The opinion of the court was delivered by: ABRUZZO
This action was instituted by the plaintiffs for an injunction restraining the defendants from infringing upon the copyright of the plaintiffs.
Plaintiffs vended, distributed, and offered for sale character analysis charts, "Exhibit 7. This exhibit indicates that anyone can analyse handwriting and deduce characteristics of personality and other characteristic traits.
The plaintiffs published and copyrighted their chart on or about October 7, 1932, with notice of copyrighting as required by law.
The defendants' chart is undoubtedly to all intents and purposes a copy of the plaintiffs' chart. In principle, they are very much alike. If the plaintiffs' chart was a proper subject for copyrighting, defendants' chart would infringe.
Defendant Arnold had been employed by the plaintiffs and undoubtedly worked out a chart as a result of the knowledge she obtained while in the employ of the plaintiffs.
The testimony of the plaintiffs indicates that this chart was worked out from various books on handwriting.

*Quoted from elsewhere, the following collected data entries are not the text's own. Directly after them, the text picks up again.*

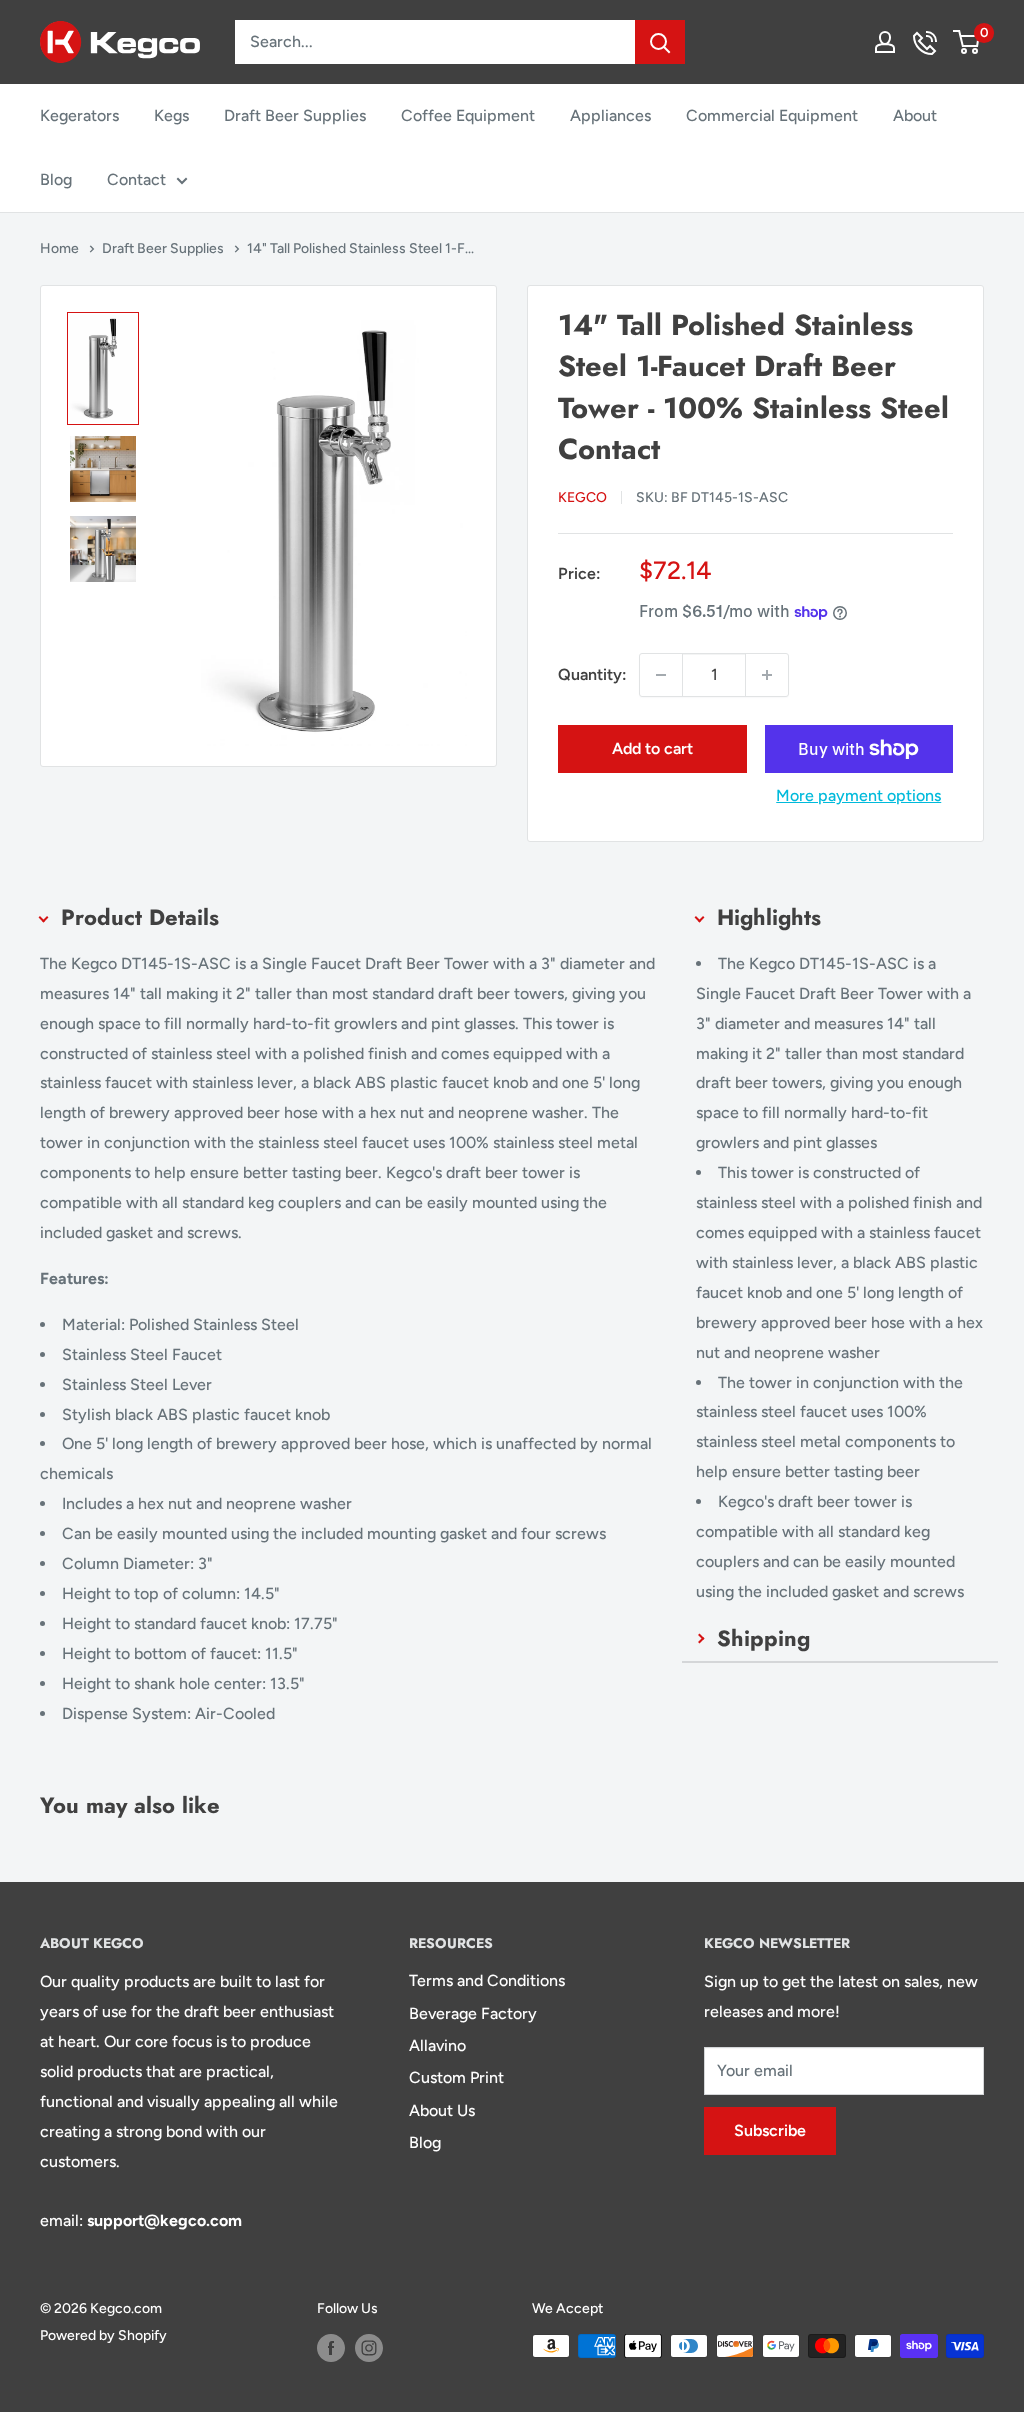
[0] (967, 42)
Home (61, 248)
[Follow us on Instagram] (369, 2348)
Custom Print (456, 2077)
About (915, 115)
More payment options (858, 795)
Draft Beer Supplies (295, 115)
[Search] (660, 42)
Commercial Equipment (772, 115)
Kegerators (79, 115)
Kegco (582, 497)
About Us (442, 2110)
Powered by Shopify (103, 2335)
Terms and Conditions (487, 1980)
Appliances (610, 115)
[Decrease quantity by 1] (661, 675)
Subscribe (770, 2130)
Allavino (437, 2045)
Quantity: (592, 674)
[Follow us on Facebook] (331, 2348)
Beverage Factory (473, 2013)
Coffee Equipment (468, 115)
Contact (136, 179)
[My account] (885, 42)
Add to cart (652, 748)
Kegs (171, 115)
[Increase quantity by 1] (767, 675)
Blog (56, 179)
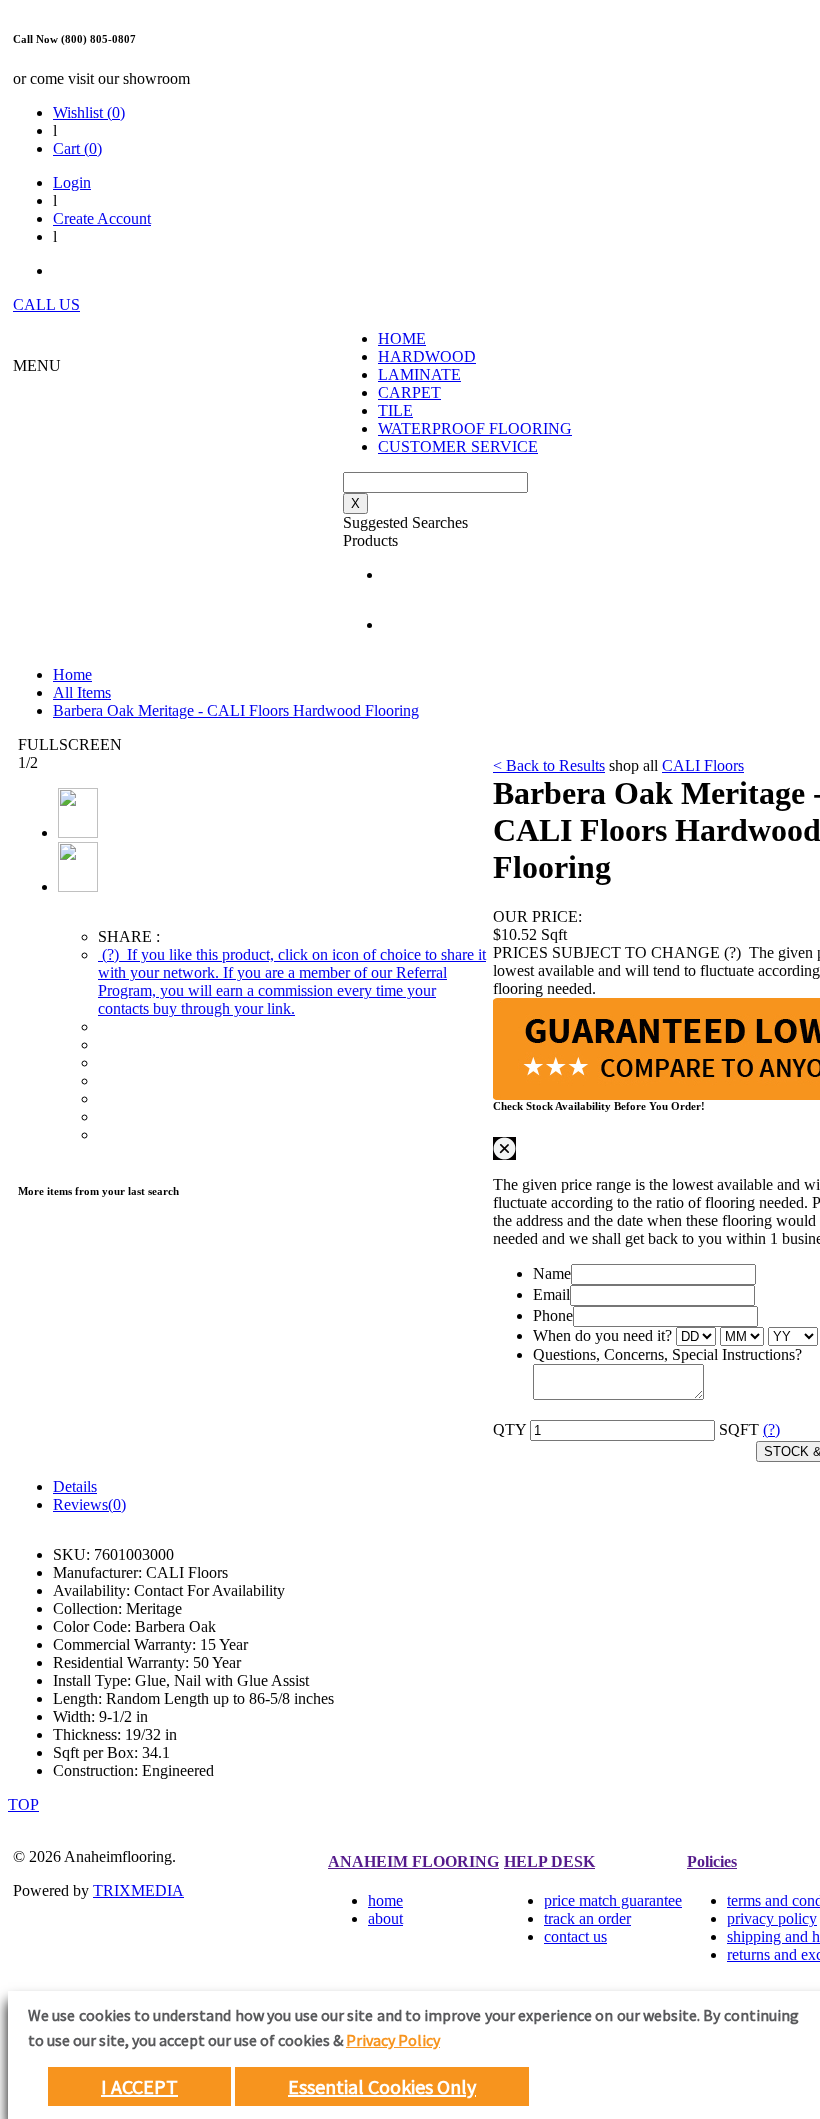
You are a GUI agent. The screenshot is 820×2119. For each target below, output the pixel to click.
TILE (395, 410)
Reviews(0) (89, 1504)
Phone (553, 1315)
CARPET (409, 392)
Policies (712, 1861)
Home (72, 674)
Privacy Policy (393, 2040)
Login (72, 182)
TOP (23, 1804)
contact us (575, 1936)
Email (551, 1294)
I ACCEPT (139, 2086)
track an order (587, 1918)
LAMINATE (419, 374)
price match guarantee (613, 1900)
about (385, 1918)
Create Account (102, 218)
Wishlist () (89, 112)
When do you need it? (602, 1335)
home (385, 1900)
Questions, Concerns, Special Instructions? (667, 1354)
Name (552, 1273)
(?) (292, 981)
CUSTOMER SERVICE (458, 446)
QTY (509, 1429)
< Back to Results (549, 765)
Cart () (77, 148)
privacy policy (772, 1918)
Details (75, 1486)
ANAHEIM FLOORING (413, 1861)
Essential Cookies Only (382, 2086)
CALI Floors (703, 765)
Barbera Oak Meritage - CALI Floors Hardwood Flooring (236, 710)
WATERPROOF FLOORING (475, 428)
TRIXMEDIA (138, 1890)
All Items (82, 692)
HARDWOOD (427, 356)
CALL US (46, 304)
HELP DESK (549, 1861)
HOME (402, 338)
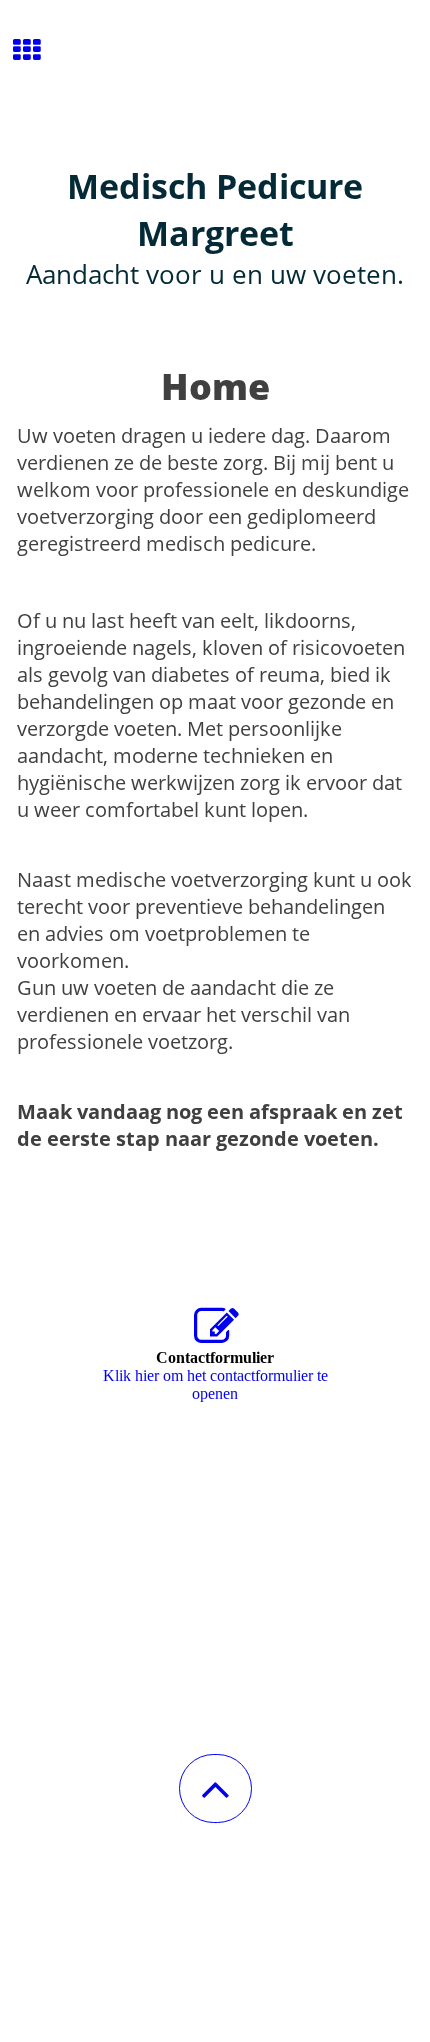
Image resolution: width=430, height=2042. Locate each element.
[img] (215, 75)
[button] (215, 1788)
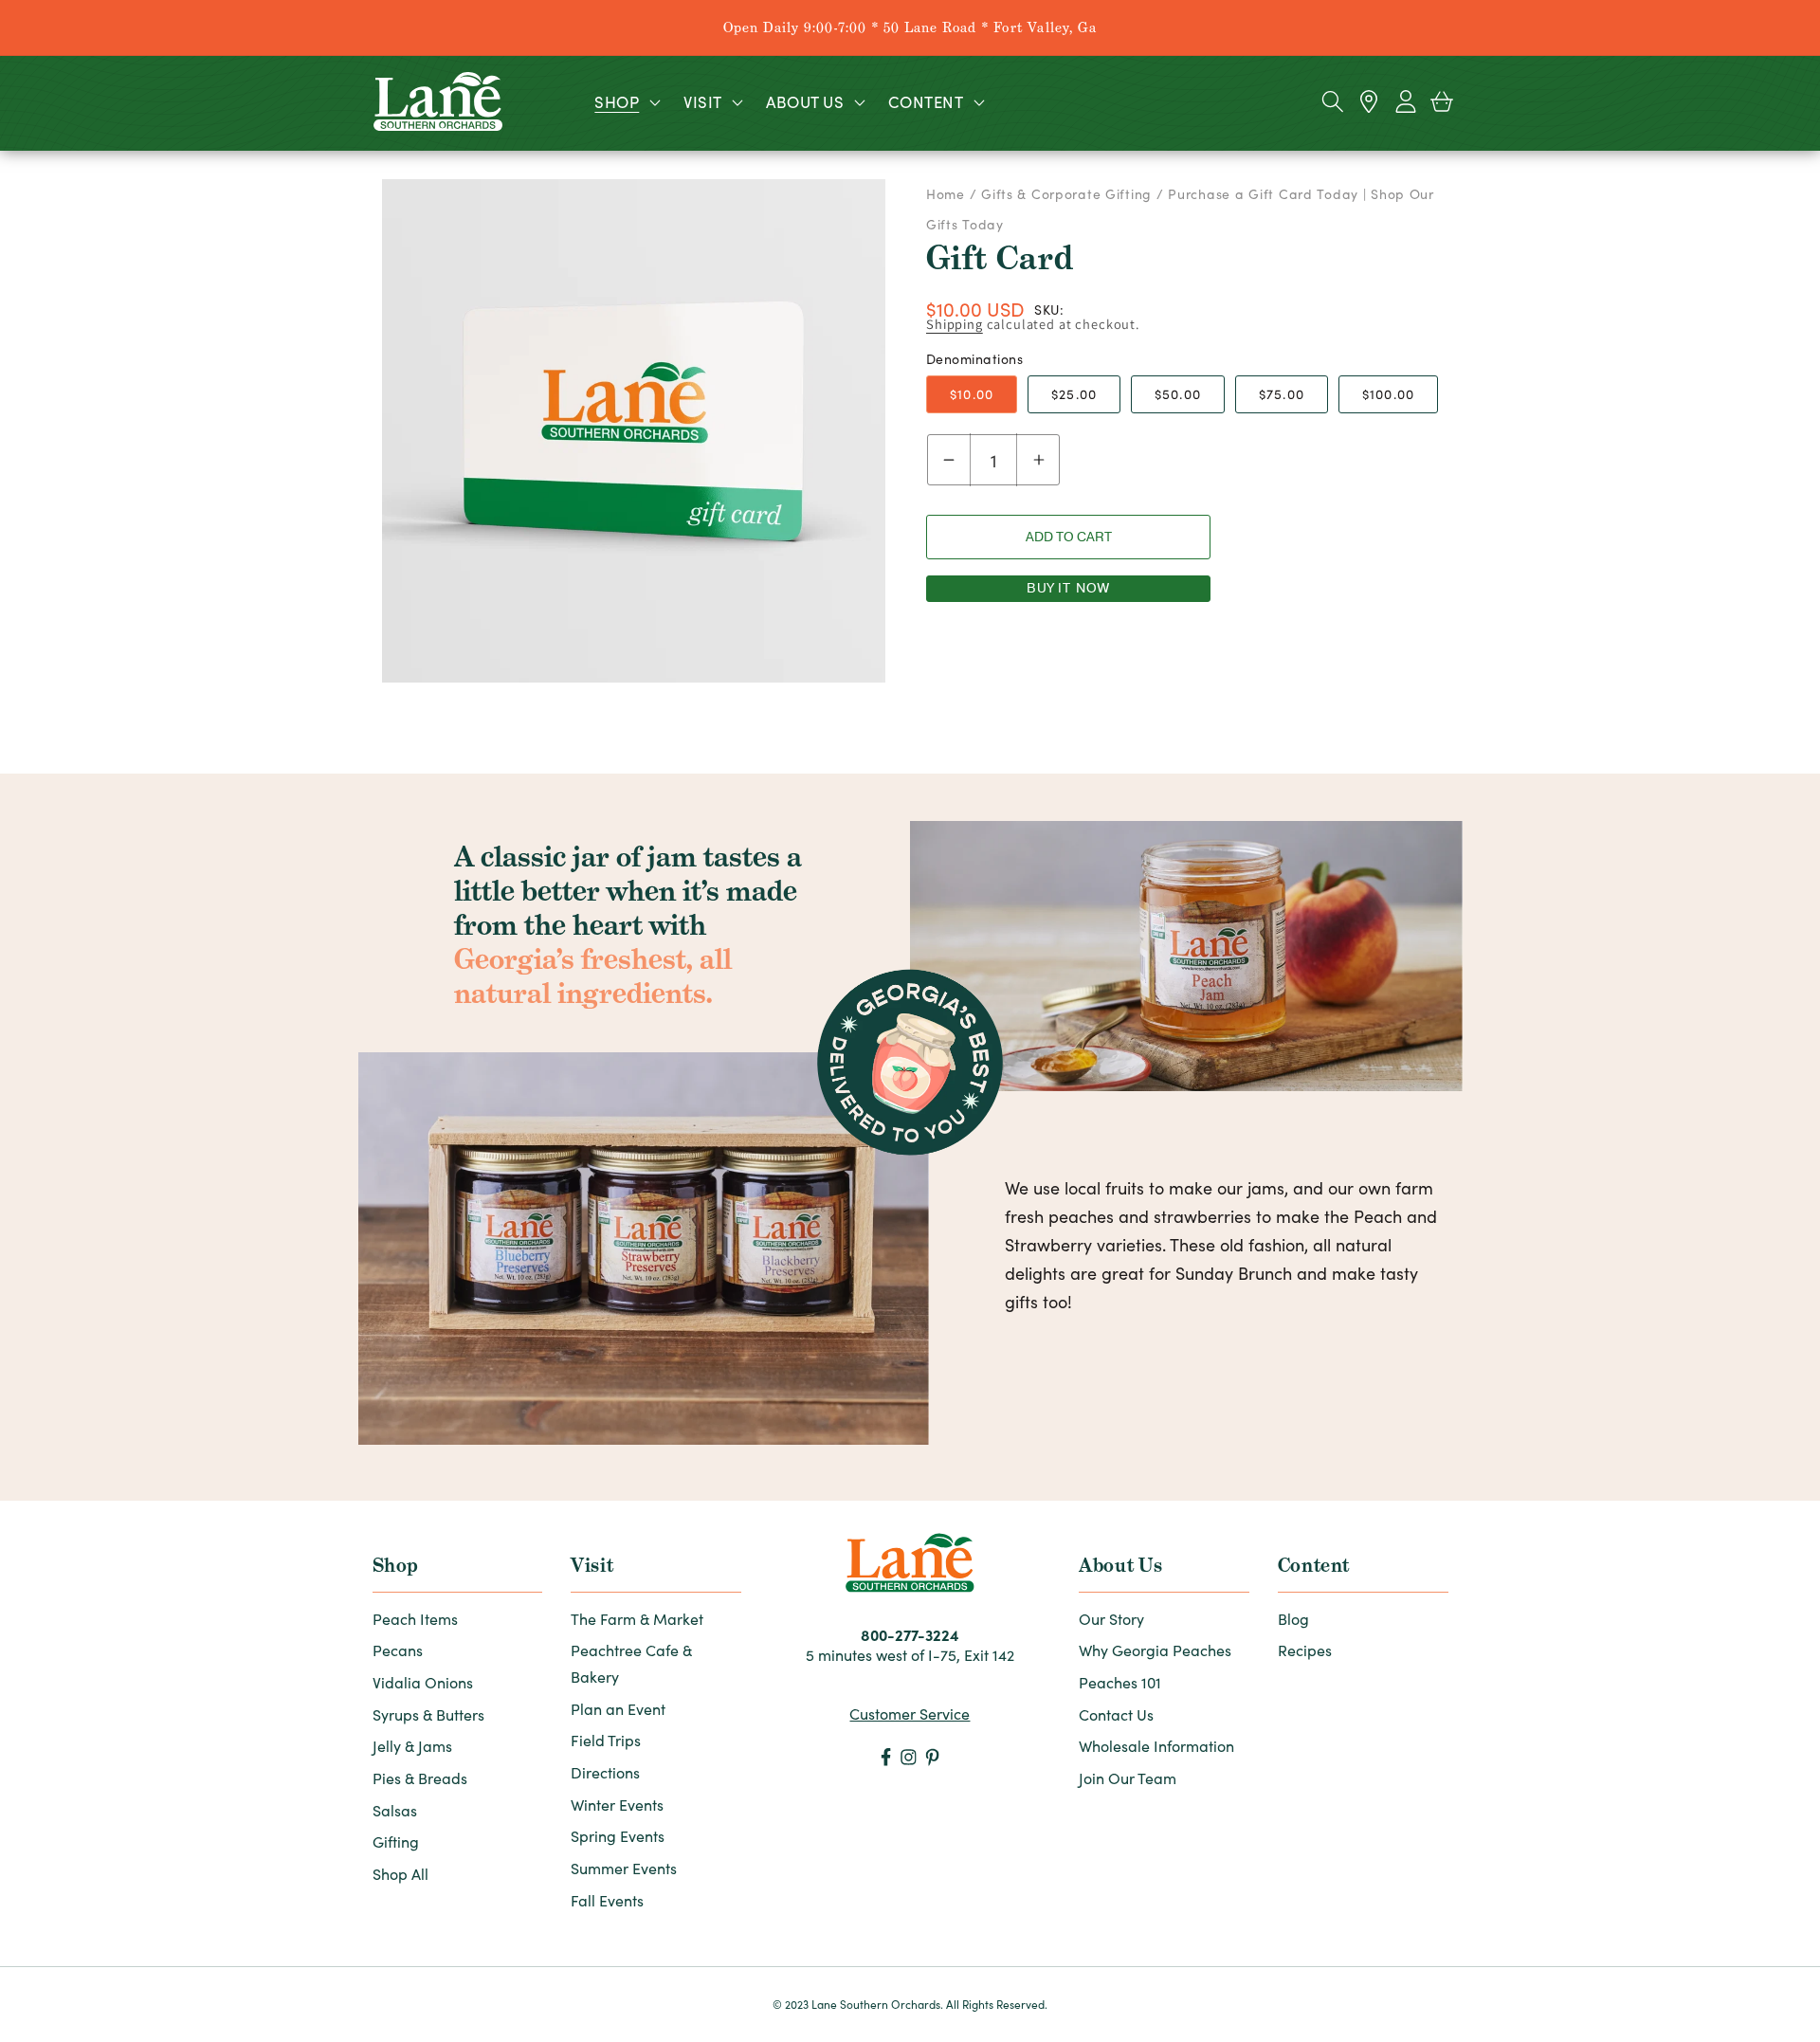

These books were printed and published long before 1932. Plaintiffs undoubtedly studied other graphologists' charts and with this knowledge in hand they proceeded to evolve, publish, and sell their particular chart.
Nothing new was developed by the plaintiffs. The attempt to read handwriting has been going on for many, many years. A great number of books have been written on the subject, and magazines and daily papers have time and again printed articles with respect to same, using a specimen of a person's handwriting as a sample.
Plaintiffs concede that the reading of handwriting is not new or original and make no claim as to the scientific value of their work. They contend that their chart is new, novel, and original in the manner in which the matter is set forth upon the chart. Plaintiffs' contention is untenable. Handwriting has been analyzed for a long time before plaintiffs made their chart.
Plaintiffs' chart is merely their own manner of evolving a form and placing on a chart that which has existed for many years. It is a fundamental principle that any work to be copyrightable must be original, in that the author has created something by his own skill, labor, and judgment without directly copying or evasively imitating the work of another. Hoffman v. Le Traunik, D.C., 209 F. 375, at page 379.
The plaintiffs' complaint is therefore dismissed.